Keep the layout of the CV simple and tidy: use a plain text type, avoid using large text (size 11 or 12 is perfect) and keep the tone formal and polite. And above all, take care with the spelling. Candidates with mistakes reduce their chances of getting the job.
Another very important aspect in switching jobs quickly is to write a cover letter, which you should attach to he CV. Keep this short, never writing more than one page. Explain your current position and what qualities you have that make you suitable for the job. This letter should reflect how are as an employee, if you like working in a team, if you believe that even without the relevant studies, you have the necessary experience (or vice versa), etc. Also check typos and punctuation errors.

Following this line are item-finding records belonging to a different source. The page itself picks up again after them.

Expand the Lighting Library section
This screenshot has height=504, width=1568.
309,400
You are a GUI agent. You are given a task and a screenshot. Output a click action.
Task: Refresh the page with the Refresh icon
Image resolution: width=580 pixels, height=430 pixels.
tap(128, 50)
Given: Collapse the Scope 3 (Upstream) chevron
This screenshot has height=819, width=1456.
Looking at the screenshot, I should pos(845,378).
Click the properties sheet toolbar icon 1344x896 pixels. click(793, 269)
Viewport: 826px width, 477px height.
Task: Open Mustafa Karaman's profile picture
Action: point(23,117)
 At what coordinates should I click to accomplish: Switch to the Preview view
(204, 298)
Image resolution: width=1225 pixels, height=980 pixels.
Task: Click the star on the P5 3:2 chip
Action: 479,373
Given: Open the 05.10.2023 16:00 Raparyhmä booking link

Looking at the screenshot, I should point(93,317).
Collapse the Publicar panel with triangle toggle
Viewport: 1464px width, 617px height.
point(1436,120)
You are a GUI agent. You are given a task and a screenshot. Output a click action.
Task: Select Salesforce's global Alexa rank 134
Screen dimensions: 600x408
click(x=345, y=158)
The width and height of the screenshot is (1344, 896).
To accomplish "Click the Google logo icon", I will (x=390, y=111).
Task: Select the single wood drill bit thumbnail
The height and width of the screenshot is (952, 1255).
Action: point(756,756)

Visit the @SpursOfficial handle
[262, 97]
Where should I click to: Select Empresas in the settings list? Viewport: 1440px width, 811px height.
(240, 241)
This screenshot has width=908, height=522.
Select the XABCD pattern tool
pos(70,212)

It's time to submit the CV: Where do I begin? The truth is there are many ways to deliver a CV. Here we'll explain the most common methods used by candidates when finding employment, as well as those used by companies to find employees:
- On the Internet in job sites: On these websites, there are many companies looking for people and is very easy to register (and free). You have to create your CV to begin the job search. Always search for jobs in areas that you are interested in, as well as positions in regions near to where you live.
- In each company website you can submit your CV, as many provide an e-mail to which you can send it or a direct employment section.
- Call into companies, especially if you're looking for a job in a small village as some business do not use internet as much and instead hang up job advertisements in their windows. If you see a sign, go in and hand in your CV. Even if there is not a job ad, go in anyway! You never know, they might need an employee tomorrow and they'll have your CV already.
Finally, the people around you should know that you are actively looking for work and want to switch jobs. Tell everyone you know, and ask if they know of any jobs going. Word of mouth can lead to your ideal job. In fact, coaches recommend not to spend too much time on the Internet and instead go out and look for jobs in person. This will help you meet people and have better chances than just looking for a job from your desk chair. Get job hunting!